** begin SOURCE DATA **

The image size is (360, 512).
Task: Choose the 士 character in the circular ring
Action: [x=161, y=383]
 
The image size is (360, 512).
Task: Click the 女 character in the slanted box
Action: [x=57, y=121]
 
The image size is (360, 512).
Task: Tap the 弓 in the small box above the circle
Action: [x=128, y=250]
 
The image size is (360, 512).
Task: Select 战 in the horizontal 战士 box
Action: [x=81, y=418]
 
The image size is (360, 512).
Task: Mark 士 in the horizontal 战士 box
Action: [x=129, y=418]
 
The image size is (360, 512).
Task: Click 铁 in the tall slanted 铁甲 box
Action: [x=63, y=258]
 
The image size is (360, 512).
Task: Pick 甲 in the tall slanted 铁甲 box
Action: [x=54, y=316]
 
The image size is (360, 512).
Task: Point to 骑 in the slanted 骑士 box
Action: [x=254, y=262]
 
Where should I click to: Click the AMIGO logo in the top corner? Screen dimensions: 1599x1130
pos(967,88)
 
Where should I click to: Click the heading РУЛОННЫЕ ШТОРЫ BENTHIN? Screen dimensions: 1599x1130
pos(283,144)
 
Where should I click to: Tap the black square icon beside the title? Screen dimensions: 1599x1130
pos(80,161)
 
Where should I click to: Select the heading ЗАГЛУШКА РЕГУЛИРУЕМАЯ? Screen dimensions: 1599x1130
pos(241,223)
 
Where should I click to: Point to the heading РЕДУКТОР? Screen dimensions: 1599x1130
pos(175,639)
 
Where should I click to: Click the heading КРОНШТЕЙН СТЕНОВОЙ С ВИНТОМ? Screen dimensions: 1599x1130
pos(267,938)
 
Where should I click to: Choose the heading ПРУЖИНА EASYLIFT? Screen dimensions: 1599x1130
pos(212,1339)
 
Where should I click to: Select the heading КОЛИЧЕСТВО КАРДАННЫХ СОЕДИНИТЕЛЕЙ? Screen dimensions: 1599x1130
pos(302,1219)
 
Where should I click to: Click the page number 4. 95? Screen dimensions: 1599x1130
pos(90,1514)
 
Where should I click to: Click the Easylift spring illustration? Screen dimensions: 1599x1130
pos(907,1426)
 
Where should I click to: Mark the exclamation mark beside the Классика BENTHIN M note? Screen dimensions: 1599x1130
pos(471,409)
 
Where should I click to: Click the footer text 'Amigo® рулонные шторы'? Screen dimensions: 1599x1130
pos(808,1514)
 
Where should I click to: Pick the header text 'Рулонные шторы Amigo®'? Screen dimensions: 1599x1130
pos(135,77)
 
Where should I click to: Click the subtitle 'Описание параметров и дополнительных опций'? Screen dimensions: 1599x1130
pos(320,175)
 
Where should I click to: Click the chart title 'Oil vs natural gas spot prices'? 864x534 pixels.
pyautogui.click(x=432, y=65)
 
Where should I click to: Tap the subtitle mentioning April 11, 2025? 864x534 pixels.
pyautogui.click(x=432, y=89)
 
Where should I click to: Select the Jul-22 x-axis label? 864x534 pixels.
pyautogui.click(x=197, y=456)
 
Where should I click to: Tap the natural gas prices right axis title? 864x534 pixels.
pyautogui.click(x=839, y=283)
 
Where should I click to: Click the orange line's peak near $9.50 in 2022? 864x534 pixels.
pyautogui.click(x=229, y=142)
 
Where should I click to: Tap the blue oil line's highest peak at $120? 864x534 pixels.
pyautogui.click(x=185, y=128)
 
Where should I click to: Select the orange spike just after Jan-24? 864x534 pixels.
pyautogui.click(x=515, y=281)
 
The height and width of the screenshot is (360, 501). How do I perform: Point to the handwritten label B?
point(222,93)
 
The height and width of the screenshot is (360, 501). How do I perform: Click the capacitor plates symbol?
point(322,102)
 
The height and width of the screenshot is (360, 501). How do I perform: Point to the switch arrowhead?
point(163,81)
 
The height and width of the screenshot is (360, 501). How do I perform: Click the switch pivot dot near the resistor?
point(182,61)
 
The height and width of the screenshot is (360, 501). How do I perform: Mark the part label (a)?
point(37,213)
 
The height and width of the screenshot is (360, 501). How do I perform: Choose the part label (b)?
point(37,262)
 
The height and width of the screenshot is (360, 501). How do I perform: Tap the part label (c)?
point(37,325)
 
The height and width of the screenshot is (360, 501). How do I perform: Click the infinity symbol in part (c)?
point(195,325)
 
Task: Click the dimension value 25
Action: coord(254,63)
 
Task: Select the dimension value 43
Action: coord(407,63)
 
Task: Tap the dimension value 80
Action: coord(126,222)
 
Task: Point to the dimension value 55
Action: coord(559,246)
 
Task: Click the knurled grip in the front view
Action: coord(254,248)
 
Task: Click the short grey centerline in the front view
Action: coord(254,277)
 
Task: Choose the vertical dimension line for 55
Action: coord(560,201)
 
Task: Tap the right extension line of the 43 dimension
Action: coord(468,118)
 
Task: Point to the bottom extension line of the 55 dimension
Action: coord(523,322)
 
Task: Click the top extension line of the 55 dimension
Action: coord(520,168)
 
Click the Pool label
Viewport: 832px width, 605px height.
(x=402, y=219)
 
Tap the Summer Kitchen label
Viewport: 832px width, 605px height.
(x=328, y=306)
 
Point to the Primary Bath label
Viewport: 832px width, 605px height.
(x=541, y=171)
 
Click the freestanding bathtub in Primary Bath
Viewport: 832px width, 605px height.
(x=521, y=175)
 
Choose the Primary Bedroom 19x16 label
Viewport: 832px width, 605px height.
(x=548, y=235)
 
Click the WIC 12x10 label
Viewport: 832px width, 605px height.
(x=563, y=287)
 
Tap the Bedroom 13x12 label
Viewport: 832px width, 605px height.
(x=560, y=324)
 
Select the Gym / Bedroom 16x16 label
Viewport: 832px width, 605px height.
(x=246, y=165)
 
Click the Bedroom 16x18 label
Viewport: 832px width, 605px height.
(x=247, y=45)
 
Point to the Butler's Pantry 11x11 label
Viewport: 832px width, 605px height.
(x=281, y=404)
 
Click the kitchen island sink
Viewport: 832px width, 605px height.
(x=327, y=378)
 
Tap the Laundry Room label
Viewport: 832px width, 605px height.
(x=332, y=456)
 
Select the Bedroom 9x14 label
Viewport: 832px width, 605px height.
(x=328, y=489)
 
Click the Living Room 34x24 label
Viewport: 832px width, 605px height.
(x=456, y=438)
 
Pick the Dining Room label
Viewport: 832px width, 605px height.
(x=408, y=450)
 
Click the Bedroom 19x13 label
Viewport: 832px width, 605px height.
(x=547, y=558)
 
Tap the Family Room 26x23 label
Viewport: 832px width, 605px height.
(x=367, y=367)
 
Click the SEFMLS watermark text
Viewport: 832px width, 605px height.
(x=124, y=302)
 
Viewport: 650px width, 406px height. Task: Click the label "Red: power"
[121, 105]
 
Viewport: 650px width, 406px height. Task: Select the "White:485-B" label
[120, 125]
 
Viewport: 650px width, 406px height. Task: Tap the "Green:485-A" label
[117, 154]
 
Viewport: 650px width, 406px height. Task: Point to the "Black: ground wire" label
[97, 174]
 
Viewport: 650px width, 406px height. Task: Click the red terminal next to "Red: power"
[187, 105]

** end SOURCE DATA **

## EXERCISE BRIEF
Could you copy out all of the material above line for line, with every character unchanged?

## FULL ANSWER
The image size is (360, 512).
Task: Choose the 士 character in the circular ring
Action: [x=161, y=383]
 
The image size is (360, 512).
Task: Click the 女 character in the slanted box
Action: [x=57, y=121]
 
The image size is (360, 512).
Task: Tap the 弓 in the small box above the circle
Action: [x=128, y=250]
 
The image size is (360, 512).
Task: Select 战 in the horizontal 战士 box
Action: [x=81, y=418]
 
The image size is (360, 512).
Task: Mark 士 in the horizontal 战士 box
Action: [x=129, y=418]
 
The image size is (360, 512).
Task: Click 铁 in the tall slanted 铁甲 box
Action: [x=63, y=258]
 
The image size is (360, 512).
Task: Pick 甲 in the tall slanted 铁甲 box
Action: [x=54, y=316]
 
The image size is (360, 512).
Task: Point to 骑 in the slanted 骑士 box
Action: [x=254, y=262]
 
Where should I click to: Click the AMIGO logo in the top corner? Screen dimensions: 1599x1130
pos(967,88)
 
Where should I click to: Click the heading РУЛОННЫЕ ШТОРЫ BENTHIN? Screen dimensions: 1599x1130
pos(283,144)
 
Where should I click to: Tap the black square icon beside the title? Screen dimensions: 1599x1130
pos(80,161)
 
Where should I click to: Select the heading ЗАГЛУШКА РЕГУЛИРУЕМАЯ? Screen dimensions: 1599x1130
pos(241,223)
 
Where should I click to: Point to the heading РЕДУКТОР? Screen dimensions: 1599x1130
pos(175,639)
 
Where should I click to: Click the heading КРОНШТЕЙН СТЕНОВОЙ С ВИНТОМ? Screen dimensions: 1599x1130
pos(267,938)
 
Where should I click to: Choose the heading ПРУЖИНА EASYLIFT? Screen dimensions: 1599x1130
pos(212,1339)
 
Where should I click to: Select the heading КОЛИЧЕСТВО КАРДАННЫХ СОЕДИНИТЕЛЕЙ? Screen dimensions: 1599x1130
pos(302,1219)
 
Where should I click to: Click the page number 4. 95? Screen dimensions: 1599x1130
pos(90,1514)
 
Where should I click to: Click the Easylift spring illustration? Screen dimensions: 1599x1130
pos(907,1426)
 
Where should I click to: Mark the exclamation mark beside the Классика BENTHIN M note? Screen dimensions: 1599x1130
pos(471,409)
 
Where should I click to: Click the footer text 'Amigo® рулонные шторы'? Screen dimensions: 1599x1130
pos(808,1514)
 
Where should I click to: Pick the header text 'Рулонные шторы Amigo®'? Screen dimensions: 1599x1130
pos(135,77)
 
Where should I click to: Click the subtitle 'Описание параметров и дополнительных опций'? Screen dimensions: 1599x1130
pos(320,175)
 
Where should I click to: Click the chart title 'Oil vs natural gas spot prices'? 864x534 pixels.
pyautogui.click(x=432, y=65)
 
Where should I click to: Tap the subtitle mentioning April 11, 2025? 864x534 pixels.
pyautogui.click(x=432, y=89)
 
Where should I click to: Select the Jul-22 x-axis label? 864x534 pixels.
pyautogui.click(x=197, y=456)
 
Where should I click to: Tap the natural gas prices right axis title? 864x534 pixels.
pyautogui.click(x=839, y=283)
 
Where should I click to: Click the orange line's peak near $9.50 in 2022? 864x534 pixels.
pyautogui.click(x=229, y=142)
 
Where should I click to: Tap the blue oil line's highest peak at $120? 864x534 pixels.
pyautogui.click(x=185, y=128)
 
Where should I click to: Select the orange spike just after Jan-24? 864x534 pixels.
pyautogui.click(x=515, y=281)
 
The height and width of the screenshot is (360, 501). How do I perform: Point to the handwritten label B?
point(222,93)
 
The height and width of the screenshot is (360, 501). How do I perform: Click the capacitor plates symbol?
point(322,102)
 
The height and width of the screenshot is (360, 501). How do I perform: Point to the switch arrowhead?
point(163,81)
 
The height and width of the screenshot is (360, 501). How do I perform: Click the switch pivot dot near the resistor?
point(182,61)
 
The height and width of the screenshot is (360, 501). How do I perform: Mark the part label (a)?
point(37,213)
 
The height and width of the screenshot is (360, 501). How do I perform: Choose the part label (b)?
point(37,262)
 
The height and width of the screenshot is (360, 501). How do I perform: Tap the part label (c)?
point(37,325)
 
The height and width of the screenshot is (360, 501). How do I perform: Click the infinity symbol in part (c)?
point(195,325)
 
Task: Click the dimension value 25
Action: coord(254,63)
 
Task: Select the dimension value 43
Action: coord(407,63)
 
Task: Tap the dimension value 80
Action: coord(126,222)
 
Task: Point to the dimension value 55
Action: coord(559,246)
 
Task: Click the knurled grip in the front view
Action: coord(254,248)
 
Task: Click the short grey centerline in the front view
Action: coord(254,277)
 
Task: Choose the vertical dimension line for 55
Action: coord(560,201)
 
Task: Tap the right extension line of the 43 dimension
Action: coord(468,118)
 
Task: Point to the bottom extension line of the 55 dimension
Action: coord(523,322)
 
Task: Click the top extension line of the 55 dimension
Action: coord(520,168)
 
Click the Pool label
Viewport: 832px width, 605px height.
(x=402, y=219)
 
Tap the Summer Kitchen label
Viewport: 832px width, 605px height.
(x=328, y=306)
 
Point to the Primary Bath label
Viewport: 832px width, 605px height.
(x=541, y=171)
 
Click the freestanding bathtub in Primary Bath
Viewport: 832px width, 605px height.
(x=521, y=175)
 
Choose the Primary Bedroom 19x16 label
Viewport: 832px width, 605px height.
(x=548, y=235)
 
Click the WIC 12x10 label
Viewport: 832px width, 605px height.
(x=563, y=287)
 
Tap the Bedroom 13x12 label
Viewport: 832px width, 605px height.
(x=560, y=324)
 
Select the Gym / Bedroom 16x16 label
Viewport: 832px width, 605px height.
(x=246, y=165)
 
Click the Bedroom 16x18 label
Viewport: 832px width, 605px height.
(x=247, y=45)
 
Point to the Butler's Pantry 11x11 label
Viewport: 832px width, 605px height.
(x=281, y=404)
 
Click the kitchen island sink
Viewport: 832px width, 605px height.
(x=327, y=378)
 
Tap the Laundry Room label
Viewport: 832px width, 605px height.
(x=332, y=456)
 
Select the Bedroom 9x14 label
Viewport: 832px width, 605px height.
(x=328, y=489)
 
Click the Living Room 34x24 label
Viewport: 832px width, 605px height.
(x=456, y=438)
 
Pick the Dining Room label
Viewport: 832px width, 605px height.
(x=408, y=450)
 
Click the Bedroom 19x13 label
Viewport: 832px width, 605px height.
(x=547, y=558)
 
Tap the Family Room 26x23 label
Viewport: 832px width, 605px height.
(x=367, y=367)
 
Click the SEFMLS watermark text
Viewport: 832px width, 605px height.
(x=124, y=302)
 
Viewport: 650px width, 406px height. Task: Click the label "Red: power"
[121, 105]
 
Viewport: 650px width, 406px height. Task: Select the "White:485-B" label
[120, 125]
 
Viewport: 650px width, 406px height. Task: Tap the "Green:485-A" label
[117, 154]
 
Viewport: 650px width, 406px height. Task: Point to the "Black: ground wire" label
[97, 174]
 
Viewport: 650px width, 406px height. Task: Click the red terminal next to "Red: power"
[187, 105]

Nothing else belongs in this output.